## Parts of the exercise
1. Copy the passage from the review of The Silence of the Lambs starting at "Synopsis: A young" and ending at "of the Lambs.".
2. According to the review of The Silence of the Lambs, who wrote the adaptation of Thomas Harris's novel?

## Selected excerpt
31 Days to Scare ~ The Silence of the Lambs

The Facts:

Synopsis: A young F.B.I. cadet must receive the help of an incarcerated and manipulative cannibal killer to help catch another serial killer, a madman who skins his victims.

Stars: Jodie Foster, Anthony Hopkins, Ted Levine, Brooke Smith, Scott Glenn, Anthony Heald, Lawrence A. Bonney, Kasi Lemmons, Lawrence T. Wrentz

Director: Jonathan Demme

Rated: R

Running Length: 118 minutes

TMMM Score: (10/10)

Review: As we began to near the end of 31 Days to Scare 2017 I started thinking about what could be the grand finale selection. So many films from the golden age of Hollywood or the new wave of auteur filmmakers could have taken the final spot and there are certainly classics and classics in the making I’ve neglected to feature this year…but at the end of the day it call comes down to this: The Silence of the Lambs.

Though many would classify this as more suspense thriller than outright horror, I’d argue it’s a hybrid of numerous genres. Encapsulating everything from the cold sweat of a Western face-off to the investigative moxie of a political conspiracy flick, The Silence of the Lambs isn’t just one thing at any one time. That’s why it’s an enduring classic, a movie that swept the Academy Awards though the Academy had long had a clear aversion to rewarding any kind of horror effort. Director Jonathan Demme (Ricki and the Flash) brought his assured A-game to the screen and working with Ted Tally’s brilliant adaptation of Thomas Harris’s chilling novel they created something mighty special…and very very VERY scary.

Agent Clarice Starling (Jodie Foster, Carnage) is plucked from a morning run on the orders of her superior Jack Crawford (Scott Glenn, The Bourne Legacy). He wants her to take a swipe at interviewing the notorious serial killer Hannibal ‘The Cannibal’ Lecter (Anthony Hopkins, Noah)and see if he’ll open up to her. She sees it as a chance to impress her boss, Crawford hopies it’s something more than that. Knowingly sending her into the hungry lions den as bait, he hopes to entice the brilliant madman into helping with the investigation into an active killer (Ted Levine) that has been abducting, shooting, and skinning his victims.

The initial meeting between Starling and Lecter is the stuff of movie clip show heaven. A master class of restrained acting from both actors (who would win Oscars for their work), these scenes are so intricately designed because often the two aren’t even in the same shot as the other…yet it’s directed in a way that you feel they are. It’s a thrilling and dangerous relationship and though there are other supporting characters in the movie (Kasi Lemmons, Candyman, as Clarice’s academy friend and Brooke Smith, Interstellar, as a new target for the murderer) the movie is at its absolute best when Foster and Hopkins are quid pro quo-ing.

The clues that Lecter gives Starling sends the young trainee on her own hunt to find the madman while working through painful memories of her past. Lector preys on her vulnerability that’s hidden far beneath her steely exterior. He knows she has a lot to prove and manipulates every situation to make her demonstrate her worth…down to catching a killer almost entirely on her own. Whether she’s crawling into an abandoned storage unit (creepy!) or being pursued in an underground labyrinth (seriously…creepy!) Foster plays Clarice as intelligent but not a soothsayer in knowing the best way around each situation. With limited screen time, Hopkins is really a supporting player but his impact is so great and his presence so missed when he’s not around he easily nabbed his Best Actor statue away from other nominees.

[Records]
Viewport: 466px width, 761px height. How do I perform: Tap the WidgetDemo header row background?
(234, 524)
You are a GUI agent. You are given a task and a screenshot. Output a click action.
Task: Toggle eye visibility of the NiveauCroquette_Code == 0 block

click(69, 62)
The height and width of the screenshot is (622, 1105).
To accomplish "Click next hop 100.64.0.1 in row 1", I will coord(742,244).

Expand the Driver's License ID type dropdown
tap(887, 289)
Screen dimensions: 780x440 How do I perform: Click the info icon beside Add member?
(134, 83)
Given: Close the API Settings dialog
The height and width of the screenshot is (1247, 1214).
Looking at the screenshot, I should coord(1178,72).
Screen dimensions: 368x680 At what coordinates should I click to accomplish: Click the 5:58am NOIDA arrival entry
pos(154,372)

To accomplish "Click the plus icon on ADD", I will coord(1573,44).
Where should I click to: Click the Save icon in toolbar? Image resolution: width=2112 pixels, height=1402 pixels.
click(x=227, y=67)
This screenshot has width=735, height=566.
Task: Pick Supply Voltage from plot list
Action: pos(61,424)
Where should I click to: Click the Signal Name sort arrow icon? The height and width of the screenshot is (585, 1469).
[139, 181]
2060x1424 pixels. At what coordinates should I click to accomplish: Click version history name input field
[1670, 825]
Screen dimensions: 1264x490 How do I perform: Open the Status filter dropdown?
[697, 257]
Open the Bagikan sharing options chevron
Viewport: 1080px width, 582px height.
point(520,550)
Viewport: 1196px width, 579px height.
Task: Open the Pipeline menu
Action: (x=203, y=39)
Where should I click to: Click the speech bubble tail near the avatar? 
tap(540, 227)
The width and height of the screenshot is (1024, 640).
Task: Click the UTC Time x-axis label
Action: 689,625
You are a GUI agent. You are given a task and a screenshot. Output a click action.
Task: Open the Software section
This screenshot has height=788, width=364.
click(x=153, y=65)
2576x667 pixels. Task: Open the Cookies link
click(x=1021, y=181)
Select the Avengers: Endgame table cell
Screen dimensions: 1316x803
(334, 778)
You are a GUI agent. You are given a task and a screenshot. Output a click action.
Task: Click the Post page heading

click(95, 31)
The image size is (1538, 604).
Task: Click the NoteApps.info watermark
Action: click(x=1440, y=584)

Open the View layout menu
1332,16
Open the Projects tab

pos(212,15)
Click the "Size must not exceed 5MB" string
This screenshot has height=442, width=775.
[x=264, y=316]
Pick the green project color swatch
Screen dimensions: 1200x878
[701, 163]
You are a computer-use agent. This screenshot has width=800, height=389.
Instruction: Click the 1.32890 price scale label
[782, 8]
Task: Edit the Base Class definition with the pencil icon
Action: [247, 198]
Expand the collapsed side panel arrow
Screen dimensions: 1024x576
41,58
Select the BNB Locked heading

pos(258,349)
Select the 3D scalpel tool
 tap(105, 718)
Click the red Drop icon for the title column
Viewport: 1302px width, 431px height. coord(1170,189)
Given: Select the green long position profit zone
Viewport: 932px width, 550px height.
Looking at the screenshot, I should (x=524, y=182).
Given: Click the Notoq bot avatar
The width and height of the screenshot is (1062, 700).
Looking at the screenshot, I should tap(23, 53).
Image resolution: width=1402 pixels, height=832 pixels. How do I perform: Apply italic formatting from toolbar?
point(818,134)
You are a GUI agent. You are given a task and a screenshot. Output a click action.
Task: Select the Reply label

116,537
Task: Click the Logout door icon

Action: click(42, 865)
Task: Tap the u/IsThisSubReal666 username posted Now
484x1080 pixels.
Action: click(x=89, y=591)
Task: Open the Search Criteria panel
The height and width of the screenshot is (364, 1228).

## Results of the tasks
1.
Synopsis: A young F.B.I. cadet must receive the help of an incarcerated and manipulative cannibal killer to help catch another serial killer, a madman who skins his victims.

Stars: Jodie Foster, Anthony Hopkins, Ted Levine, Brooke Smith, Scott Glenn, Anthony Heald, Lawrence A. Bonney, Kasi Lemmons, Lawrence T. Wrentz

Director: Jonathan Demme

Rated: R

Running Length: 118 minutes

TMMM Score: (10/10)

Review: As we began to near the end of 31 Days to Scare 2017 I started thinking about what could be the grand finale selection. So many films from the golden age of Hollywood or the new wave of auteur filmmakers could have taken the final spot and there are certainly classics and classics in the making I’ve neglected to feature this year…but at the end of the day it call comes down to this: The Silence of the Lambs.

2. Ted Tally